__Work order__
Check the listing below for lines with the word "using" and say how many there are, with nothing but the number.

__Dataset extract__

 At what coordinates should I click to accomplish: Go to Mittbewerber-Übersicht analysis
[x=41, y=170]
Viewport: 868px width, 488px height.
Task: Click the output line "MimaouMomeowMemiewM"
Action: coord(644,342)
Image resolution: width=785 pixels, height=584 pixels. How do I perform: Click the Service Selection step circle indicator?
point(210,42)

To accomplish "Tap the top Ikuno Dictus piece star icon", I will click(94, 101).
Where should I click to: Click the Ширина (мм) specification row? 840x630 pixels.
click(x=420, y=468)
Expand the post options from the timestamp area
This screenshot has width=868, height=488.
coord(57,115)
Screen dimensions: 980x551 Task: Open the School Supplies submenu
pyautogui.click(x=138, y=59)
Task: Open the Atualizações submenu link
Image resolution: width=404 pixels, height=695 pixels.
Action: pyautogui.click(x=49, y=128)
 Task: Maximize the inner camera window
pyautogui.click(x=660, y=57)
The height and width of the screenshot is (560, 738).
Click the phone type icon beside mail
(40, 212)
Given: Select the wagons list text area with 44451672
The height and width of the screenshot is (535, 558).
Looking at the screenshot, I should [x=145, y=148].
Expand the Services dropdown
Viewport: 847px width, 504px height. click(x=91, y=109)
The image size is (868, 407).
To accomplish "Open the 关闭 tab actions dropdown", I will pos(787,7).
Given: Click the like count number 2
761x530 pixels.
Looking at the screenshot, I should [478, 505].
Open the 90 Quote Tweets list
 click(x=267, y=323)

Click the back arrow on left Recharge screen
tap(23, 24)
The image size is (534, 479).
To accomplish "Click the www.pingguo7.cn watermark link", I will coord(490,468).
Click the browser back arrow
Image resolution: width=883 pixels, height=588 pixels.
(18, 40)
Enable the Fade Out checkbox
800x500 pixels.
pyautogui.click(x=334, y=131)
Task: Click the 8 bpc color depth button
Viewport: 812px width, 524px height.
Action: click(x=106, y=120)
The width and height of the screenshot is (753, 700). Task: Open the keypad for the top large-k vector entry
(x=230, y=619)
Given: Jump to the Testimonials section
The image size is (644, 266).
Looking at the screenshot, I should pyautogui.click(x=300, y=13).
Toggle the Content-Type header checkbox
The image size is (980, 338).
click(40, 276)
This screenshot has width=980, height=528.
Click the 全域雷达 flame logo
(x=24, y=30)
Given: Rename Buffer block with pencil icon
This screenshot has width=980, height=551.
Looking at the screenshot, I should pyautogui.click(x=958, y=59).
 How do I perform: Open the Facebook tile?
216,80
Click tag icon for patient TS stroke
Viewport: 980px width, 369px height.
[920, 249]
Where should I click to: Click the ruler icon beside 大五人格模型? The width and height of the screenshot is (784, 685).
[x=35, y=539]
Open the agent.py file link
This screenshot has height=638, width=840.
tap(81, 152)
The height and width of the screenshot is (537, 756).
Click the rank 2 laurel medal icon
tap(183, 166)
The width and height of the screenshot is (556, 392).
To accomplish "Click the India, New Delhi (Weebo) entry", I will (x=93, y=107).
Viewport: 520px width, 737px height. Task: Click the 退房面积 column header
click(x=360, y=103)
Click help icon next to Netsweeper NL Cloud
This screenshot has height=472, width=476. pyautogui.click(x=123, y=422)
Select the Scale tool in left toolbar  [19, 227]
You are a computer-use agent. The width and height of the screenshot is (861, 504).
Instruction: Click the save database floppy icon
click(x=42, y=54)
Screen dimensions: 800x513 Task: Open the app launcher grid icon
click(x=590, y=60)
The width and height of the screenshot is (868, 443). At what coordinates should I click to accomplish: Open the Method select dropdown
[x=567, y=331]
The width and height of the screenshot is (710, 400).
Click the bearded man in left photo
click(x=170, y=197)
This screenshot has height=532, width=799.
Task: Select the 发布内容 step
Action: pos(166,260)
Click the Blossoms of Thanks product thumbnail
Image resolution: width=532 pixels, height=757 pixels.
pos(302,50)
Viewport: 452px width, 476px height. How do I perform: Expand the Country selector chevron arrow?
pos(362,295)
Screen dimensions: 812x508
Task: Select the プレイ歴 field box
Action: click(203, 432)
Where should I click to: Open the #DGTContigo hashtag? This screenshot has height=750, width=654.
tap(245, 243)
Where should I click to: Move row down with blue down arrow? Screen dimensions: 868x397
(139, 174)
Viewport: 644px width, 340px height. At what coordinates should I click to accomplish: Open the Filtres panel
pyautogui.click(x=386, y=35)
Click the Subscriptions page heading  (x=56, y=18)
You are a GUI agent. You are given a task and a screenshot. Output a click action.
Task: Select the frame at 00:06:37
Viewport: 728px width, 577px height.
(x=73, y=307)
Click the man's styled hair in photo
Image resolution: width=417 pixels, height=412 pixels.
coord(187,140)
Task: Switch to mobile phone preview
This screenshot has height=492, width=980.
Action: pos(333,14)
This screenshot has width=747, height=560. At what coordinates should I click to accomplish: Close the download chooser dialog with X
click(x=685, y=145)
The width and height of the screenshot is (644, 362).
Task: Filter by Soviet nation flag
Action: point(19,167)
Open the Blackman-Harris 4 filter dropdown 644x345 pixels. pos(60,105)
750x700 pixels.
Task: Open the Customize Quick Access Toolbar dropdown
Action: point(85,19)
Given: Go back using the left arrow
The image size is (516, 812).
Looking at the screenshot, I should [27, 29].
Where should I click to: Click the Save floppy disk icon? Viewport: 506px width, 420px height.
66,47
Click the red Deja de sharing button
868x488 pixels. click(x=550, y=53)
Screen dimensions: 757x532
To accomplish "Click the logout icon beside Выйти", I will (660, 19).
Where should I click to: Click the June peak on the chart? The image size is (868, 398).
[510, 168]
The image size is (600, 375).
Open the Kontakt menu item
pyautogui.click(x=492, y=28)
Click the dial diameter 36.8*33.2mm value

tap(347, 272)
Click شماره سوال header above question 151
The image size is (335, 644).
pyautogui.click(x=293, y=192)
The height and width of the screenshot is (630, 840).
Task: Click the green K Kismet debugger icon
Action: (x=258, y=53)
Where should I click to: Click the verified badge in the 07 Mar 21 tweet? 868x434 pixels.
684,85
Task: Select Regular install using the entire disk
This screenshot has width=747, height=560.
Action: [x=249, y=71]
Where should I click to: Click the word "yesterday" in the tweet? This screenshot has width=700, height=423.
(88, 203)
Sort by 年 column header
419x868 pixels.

__Answer space__
2